## ABOUT THIS TASK
A verbatim reproduction of the lines below, from the line containing "This screenshot has height=868, width=1386." through the line containing "You are a computer-use agent. Image", both ends included, is the whole required output.

## MATERIAL SHOWN
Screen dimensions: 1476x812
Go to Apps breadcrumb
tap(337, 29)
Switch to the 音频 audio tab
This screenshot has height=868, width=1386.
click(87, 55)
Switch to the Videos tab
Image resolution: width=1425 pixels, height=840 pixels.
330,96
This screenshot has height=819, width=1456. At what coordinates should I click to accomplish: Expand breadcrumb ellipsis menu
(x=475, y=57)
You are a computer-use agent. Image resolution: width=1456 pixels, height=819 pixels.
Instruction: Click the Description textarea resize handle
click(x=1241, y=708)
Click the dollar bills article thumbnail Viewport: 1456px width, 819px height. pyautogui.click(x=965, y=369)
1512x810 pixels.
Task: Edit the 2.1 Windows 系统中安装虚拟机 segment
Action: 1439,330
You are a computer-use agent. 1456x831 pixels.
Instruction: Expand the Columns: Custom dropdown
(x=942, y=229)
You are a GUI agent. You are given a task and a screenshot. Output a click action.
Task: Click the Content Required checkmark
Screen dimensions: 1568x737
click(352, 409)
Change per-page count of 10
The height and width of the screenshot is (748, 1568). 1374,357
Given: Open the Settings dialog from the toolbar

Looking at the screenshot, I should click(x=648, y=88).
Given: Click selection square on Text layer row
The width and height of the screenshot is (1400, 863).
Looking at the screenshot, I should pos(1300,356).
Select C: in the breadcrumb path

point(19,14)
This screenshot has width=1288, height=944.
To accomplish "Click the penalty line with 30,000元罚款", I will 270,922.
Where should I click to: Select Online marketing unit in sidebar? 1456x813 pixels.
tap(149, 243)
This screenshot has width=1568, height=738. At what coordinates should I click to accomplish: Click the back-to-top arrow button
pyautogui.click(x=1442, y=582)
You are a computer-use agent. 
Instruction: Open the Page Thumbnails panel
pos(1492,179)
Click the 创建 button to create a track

## ANSWER SECTION
This screenshot has height=868, width=1386.
click(87, 55)
Switch to the Videos tab
Image resolution: width=1425 pixels, height=840 pixels.
330,96
This screenshot has height=819, width=1456. At what coordinates should I click to accomplish: Expand breadcrumb ellipsis menu
(x=475, y=57)
You are a computer-use agent. Image resolution: width=1456 pixels, height=819 pixels.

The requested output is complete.